AUFGABENSTELLUNG: Schreiben Sie den Text über die Kennzeichnungspflicht für Polizisten im Anschluss an seinen letzten Satz weiter.

VORGEGEBENER TEXT:
Zahlen und Qualen: Polizisten bleiben im Dunkeln

Eine Kennzeichnung von Polizisten wird es ohne Zustimmung der Gewerkschaft kaum geben. Doch die ist dagegen.

Nicht sehr gut zu erkennen: Beamte einer geschlossenen Polizeieinheit beim 1. Mai in der Kreuzberger Nacht Bild: AP

Eine Kennzeichnungspflicht für alle Polizeibeamten in dieser Legislaturperiode wird immer unwahrscheinlicher. Die Fraktionsvorsitzende der Linkspartei, Carola Blum, hat in dieser Angelegenheit am Dienstag einen Brief an den Vorsitzenden der Gewerkschaft der Polizei (GdP), Eberhard Schönberg, geschrieben. Darin sichert sie zu, dass die GdP an der Meinungsbildung beteiligt wird. Die Gewerkschaft ist gegen die Einführung einer Kennzeichnungspflicht.

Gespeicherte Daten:
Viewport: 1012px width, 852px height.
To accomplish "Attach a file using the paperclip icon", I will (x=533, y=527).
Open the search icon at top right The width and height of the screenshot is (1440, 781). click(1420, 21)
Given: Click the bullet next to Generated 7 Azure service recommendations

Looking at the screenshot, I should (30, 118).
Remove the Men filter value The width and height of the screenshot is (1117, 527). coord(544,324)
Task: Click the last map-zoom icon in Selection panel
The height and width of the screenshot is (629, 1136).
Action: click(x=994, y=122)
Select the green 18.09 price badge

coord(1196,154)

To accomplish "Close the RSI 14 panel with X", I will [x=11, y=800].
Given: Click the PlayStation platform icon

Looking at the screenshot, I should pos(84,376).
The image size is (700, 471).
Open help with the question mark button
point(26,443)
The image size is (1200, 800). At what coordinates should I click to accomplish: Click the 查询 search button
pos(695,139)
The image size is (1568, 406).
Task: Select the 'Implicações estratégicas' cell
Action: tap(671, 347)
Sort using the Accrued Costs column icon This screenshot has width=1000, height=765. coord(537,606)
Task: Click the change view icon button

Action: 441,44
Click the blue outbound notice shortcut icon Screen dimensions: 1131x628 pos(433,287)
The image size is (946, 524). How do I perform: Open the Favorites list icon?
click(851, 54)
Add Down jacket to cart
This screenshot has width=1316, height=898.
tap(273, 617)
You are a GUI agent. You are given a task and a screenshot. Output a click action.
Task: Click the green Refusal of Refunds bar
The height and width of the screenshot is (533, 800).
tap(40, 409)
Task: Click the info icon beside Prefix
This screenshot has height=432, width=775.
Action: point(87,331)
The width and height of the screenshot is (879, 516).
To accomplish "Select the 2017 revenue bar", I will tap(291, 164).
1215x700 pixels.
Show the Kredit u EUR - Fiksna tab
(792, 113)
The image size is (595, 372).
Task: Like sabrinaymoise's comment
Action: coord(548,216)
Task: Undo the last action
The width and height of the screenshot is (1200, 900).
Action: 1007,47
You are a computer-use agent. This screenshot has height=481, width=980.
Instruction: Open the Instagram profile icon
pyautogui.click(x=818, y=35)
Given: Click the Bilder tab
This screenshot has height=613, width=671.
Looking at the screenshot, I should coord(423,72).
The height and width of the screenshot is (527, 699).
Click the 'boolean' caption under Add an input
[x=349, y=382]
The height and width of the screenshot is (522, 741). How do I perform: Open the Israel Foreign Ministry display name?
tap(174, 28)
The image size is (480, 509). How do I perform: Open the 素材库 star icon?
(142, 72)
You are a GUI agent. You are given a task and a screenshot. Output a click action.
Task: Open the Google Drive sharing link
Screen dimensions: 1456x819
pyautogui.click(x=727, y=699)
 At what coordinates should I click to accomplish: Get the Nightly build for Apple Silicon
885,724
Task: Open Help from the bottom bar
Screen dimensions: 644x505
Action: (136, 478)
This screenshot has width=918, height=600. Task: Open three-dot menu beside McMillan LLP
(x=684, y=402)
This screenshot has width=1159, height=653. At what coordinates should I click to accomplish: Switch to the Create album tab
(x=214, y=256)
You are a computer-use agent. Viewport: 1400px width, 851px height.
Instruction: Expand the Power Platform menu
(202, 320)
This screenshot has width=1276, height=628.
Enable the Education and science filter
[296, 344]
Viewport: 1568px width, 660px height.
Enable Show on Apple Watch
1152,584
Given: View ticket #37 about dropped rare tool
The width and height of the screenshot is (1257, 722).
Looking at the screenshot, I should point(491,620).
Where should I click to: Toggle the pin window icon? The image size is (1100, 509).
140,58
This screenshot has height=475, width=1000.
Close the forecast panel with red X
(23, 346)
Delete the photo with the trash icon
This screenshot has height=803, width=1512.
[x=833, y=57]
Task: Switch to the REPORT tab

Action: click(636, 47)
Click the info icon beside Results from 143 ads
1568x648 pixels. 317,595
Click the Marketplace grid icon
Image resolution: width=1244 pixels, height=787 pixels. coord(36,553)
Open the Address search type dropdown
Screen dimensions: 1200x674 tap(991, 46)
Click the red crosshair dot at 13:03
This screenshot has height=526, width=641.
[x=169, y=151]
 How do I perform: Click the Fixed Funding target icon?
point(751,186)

ANTWORTBEREICH:
Wörtlich schreibt Blum an Schönberg: "Da wir uns dem gemeinsamen Bemühen um größtmögliche Transparenz und Bürgernähe der Berliner Polizei verpflichtet sehen, werden Sie - wie es vereinbart worden ist - an der Meinungsbildung innerhalb unserer Fraktion in geeigneter Form beteiligt werden." Der Pressesprecher der GdP, Klaus Eisenreich, sagt, Blum habe damit im Grunde genommen nur bekräftigt, was in der rot-roten Koalitionsvereinbarung von 2006 steht. Darin wird darauf verwiesen, dass inzwischen rund 8.000 Vollzugsbeamte ein Namensschild tragen; weitere Beamte tragen eine Nummernkennung - bei den sogenannten geschlossenen Einheiten allerdings nur als Gruppenkennzeichnung.

Nach einer weiteren Erprobungszeit bis Anfang 2008 solle überprüft werden, ob die Maßnahmen ausreichen. Dann kommt der Satz, auf den Eisenreich Bezug nimmt: "In die Überprüfung werden Hinweise und Stellungnahmen von Betroffenen, Anwälten von Betroffenen und entsprechenden Initiativen einbezogen."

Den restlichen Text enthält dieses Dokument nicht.